Tutte barzellette; e mentre le barzellette passano di bocca in bocca al bar sport, il doping finanziario si fa più sofisticato, col marchio e le rivalutazioni di rami d'azienda girano milioni, finti, a centinaia e non più a decine; l'abbiamo documentato sul nostro sito, ne ha scritto Il Sole 24 Ore, un esperto ha espressamente parlato di illeciti tollerati, richiamando così l'ammissione di Carraro ma, contemporaneamente, sputtanando il Coni e la Figc, la Procura Federale e la Covisoc, cui bisogna riconoscere comunque una certa coerenza: non hanno sanzionato le violazioni precedenti e, coerentemente, hanno incentivato quelle successive.

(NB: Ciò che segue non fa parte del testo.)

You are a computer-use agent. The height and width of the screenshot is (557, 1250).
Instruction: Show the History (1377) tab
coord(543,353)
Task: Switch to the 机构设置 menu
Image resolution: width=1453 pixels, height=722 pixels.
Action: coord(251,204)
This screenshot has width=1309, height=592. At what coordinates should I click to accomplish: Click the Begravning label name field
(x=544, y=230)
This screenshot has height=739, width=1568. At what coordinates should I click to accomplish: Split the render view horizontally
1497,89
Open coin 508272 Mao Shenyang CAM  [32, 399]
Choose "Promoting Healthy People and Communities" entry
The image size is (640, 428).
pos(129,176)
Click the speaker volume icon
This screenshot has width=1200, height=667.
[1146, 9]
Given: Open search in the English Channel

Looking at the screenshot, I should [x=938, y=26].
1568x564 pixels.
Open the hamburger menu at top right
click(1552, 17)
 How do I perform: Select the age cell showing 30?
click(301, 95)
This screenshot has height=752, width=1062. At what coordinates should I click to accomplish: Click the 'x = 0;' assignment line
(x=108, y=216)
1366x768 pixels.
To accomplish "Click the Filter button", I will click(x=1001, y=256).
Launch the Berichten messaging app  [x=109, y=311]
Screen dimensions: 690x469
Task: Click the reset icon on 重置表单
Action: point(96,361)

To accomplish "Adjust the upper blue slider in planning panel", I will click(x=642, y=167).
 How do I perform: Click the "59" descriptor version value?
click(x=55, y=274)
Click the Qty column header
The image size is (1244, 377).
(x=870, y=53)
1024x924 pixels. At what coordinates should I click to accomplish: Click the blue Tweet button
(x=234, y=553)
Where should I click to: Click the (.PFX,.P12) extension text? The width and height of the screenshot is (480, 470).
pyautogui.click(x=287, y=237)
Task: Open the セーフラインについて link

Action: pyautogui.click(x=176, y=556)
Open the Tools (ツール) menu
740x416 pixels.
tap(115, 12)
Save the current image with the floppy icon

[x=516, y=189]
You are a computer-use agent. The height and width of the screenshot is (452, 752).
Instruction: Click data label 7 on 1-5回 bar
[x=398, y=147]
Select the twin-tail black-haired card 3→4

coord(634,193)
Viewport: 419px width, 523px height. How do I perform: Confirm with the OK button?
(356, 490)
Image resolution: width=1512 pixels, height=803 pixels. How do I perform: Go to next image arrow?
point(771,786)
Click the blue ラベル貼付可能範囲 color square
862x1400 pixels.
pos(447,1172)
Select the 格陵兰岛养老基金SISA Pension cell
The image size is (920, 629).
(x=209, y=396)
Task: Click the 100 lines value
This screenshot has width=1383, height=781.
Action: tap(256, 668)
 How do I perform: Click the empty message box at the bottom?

Oltre alla denuncia alla Procura Federale, l'ex-presidente del Bologna ha anche intentato una causa civile contro gli stessi attori che abbiamo appena nominato e che abbiamo chiamato spesso in causa negli articoli sul nostro sito; vedremo cosa succederà, salvo accordi extra-giudiziali qualcuno dovrà spiegare chi è il colpevole dei mancati controlli. Intanto a Torino entro novembre ci sarà la sentenza nel processo sui bilanci della Juve: si era partiti da Gazzoni Frascara, ma si è finiti a Cobolli Gigli; nel senso che la denuncia iniziale su cifre eventualmente gonfiate nella compravendita di giocatori è tracimata in quella di infedeltà patrimoniale: così i pubblici ministeri hanno potuto passare al setaccio tutte le uscite societarie dal 2002 in avanti, per verificare l'ipotesi accusatoria secondo la quale qualcuno poteva essersi arricchito illecitamente.

Davvero un bel riconoscimento per dei dirigenti che avevano suscitato ammirazione anche all'estero, tanto che la stampa specializzata aveva segnalato proprio il bilancio della Juve come quello da prendere ad esempio.